WORK ORDER: Determine how many lines in the records hold "metrics", then give that number by itself.

********

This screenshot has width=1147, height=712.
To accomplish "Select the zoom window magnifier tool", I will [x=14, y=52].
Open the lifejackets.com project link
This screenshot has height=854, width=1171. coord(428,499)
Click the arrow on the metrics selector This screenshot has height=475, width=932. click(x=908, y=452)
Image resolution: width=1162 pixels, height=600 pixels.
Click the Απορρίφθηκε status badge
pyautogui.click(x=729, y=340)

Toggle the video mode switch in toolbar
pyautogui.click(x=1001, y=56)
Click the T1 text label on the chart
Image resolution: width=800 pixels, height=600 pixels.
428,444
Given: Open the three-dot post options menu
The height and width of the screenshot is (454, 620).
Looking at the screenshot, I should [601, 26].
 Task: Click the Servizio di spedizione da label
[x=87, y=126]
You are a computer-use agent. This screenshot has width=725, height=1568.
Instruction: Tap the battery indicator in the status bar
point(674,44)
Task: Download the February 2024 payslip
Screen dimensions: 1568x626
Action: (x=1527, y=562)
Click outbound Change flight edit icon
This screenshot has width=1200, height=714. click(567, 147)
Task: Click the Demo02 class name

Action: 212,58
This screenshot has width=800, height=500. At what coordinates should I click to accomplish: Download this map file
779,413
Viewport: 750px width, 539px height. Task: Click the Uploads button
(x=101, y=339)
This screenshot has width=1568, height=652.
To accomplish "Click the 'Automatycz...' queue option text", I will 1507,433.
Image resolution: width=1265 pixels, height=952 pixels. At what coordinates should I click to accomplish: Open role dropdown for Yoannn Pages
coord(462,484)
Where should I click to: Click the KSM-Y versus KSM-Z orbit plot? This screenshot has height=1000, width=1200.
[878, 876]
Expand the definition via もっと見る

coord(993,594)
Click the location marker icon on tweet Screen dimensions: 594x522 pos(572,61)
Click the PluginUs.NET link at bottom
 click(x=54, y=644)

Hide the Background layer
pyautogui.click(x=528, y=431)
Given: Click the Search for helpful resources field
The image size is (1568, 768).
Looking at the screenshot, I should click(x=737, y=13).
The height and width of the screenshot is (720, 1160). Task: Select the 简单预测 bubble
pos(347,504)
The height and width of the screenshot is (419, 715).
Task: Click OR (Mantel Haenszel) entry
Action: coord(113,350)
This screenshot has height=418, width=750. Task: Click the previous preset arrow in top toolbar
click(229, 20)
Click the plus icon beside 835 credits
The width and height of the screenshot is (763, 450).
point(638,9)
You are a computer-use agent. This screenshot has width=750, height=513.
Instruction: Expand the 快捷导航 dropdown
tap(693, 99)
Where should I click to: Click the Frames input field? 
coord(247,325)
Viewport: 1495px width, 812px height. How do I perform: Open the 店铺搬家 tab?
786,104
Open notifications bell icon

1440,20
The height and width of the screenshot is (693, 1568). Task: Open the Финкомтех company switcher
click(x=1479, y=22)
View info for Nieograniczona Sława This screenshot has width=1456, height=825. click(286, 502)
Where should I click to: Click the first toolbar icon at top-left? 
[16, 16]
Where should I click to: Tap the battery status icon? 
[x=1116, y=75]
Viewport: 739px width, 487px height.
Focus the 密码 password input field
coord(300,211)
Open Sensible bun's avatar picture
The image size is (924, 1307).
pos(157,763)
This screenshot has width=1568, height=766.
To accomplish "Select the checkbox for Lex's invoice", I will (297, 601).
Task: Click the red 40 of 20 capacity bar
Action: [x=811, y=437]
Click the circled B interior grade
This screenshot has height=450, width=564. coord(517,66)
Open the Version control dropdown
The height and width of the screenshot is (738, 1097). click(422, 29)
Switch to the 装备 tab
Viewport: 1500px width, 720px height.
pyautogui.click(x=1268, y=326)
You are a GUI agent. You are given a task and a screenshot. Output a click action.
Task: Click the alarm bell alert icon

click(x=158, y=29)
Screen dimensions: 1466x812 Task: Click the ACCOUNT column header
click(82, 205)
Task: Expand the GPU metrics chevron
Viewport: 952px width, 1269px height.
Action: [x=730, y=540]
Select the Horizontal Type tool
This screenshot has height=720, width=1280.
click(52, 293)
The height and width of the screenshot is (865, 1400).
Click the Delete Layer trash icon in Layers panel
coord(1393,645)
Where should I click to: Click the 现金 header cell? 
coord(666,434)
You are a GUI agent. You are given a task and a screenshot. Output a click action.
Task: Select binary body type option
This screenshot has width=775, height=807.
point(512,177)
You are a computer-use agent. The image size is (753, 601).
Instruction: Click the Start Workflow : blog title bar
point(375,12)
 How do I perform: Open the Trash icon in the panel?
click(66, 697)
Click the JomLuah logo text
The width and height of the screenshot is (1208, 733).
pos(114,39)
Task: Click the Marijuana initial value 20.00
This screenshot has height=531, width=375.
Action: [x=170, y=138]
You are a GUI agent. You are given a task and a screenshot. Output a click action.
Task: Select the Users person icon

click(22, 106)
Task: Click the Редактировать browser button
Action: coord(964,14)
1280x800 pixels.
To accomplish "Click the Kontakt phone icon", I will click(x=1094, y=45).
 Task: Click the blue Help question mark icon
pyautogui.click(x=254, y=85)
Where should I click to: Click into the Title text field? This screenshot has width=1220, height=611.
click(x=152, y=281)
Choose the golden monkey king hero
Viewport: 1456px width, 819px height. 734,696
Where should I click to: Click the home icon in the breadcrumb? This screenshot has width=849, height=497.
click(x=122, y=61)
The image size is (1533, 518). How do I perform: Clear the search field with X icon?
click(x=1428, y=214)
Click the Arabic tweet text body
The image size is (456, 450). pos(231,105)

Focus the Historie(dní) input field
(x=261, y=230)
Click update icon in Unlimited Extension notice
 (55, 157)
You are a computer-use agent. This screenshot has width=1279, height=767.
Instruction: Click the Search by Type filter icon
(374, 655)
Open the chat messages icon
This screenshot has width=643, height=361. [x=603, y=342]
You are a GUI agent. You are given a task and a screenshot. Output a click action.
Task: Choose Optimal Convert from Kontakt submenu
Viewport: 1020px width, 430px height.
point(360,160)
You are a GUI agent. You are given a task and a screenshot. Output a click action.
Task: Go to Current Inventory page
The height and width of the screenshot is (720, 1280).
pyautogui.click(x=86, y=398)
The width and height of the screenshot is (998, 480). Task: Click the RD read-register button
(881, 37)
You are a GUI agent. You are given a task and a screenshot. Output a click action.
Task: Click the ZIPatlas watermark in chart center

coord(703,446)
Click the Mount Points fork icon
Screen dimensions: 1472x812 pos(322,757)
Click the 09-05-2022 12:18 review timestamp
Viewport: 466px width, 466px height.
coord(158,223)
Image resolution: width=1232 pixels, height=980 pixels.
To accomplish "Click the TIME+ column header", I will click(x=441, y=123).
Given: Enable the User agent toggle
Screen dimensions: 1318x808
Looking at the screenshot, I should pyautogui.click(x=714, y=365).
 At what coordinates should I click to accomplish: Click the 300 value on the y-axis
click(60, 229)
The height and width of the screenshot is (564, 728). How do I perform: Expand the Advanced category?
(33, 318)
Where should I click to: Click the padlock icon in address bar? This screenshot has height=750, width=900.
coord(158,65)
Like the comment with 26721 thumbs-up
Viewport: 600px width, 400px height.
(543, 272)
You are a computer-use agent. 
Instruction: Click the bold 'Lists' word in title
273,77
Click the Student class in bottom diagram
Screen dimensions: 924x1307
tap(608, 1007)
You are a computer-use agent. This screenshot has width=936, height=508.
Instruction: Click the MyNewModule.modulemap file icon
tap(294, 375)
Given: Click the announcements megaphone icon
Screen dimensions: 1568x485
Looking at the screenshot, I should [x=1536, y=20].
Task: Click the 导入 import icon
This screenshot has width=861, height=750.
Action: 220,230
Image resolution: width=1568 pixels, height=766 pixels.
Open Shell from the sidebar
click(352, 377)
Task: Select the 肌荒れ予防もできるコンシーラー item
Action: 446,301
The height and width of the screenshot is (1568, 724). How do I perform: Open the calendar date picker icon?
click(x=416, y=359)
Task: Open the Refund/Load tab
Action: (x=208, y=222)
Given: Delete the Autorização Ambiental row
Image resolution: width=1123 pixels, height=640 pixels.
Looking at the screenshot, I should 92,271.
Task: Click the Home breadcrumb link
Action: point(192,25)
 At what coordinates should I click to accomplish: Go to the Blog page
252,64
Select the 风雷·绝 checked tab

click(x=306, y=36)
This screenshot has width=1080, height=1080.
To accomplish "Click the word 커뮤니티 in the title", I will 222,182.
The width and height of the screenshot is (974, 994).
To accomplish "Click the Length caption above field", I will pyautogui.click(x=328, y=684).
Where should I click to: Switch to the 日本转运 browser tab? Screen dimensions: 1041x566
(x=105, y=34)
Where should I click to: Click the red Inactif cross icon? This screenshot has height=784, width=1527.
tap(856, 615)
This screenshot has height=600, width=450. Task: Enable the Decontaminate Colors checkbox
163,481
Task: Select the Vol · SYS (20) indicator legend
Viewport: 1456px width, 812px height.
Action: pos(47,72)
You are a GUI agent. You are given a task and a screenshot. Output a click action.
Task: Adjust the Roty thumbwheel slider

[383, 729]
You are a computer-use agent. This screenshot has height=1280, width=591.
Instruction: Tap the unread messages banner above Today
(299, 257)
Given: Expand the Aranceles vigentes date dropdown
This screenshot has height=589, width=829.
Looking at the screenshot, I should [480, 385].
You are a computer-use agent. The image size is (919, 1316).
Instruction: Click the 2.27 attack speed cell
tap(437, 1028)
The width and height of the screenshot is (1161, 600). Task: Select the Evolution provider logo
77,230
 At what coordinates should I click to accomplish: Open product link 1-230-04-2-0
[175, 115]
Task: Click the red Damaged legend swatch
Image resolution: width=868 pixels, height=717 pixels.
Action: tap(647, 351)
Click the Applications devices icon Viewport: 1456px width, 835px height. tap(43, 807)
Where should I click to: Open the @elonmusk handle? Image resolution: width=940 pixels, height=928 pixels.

********

TASK SOLUTION: 2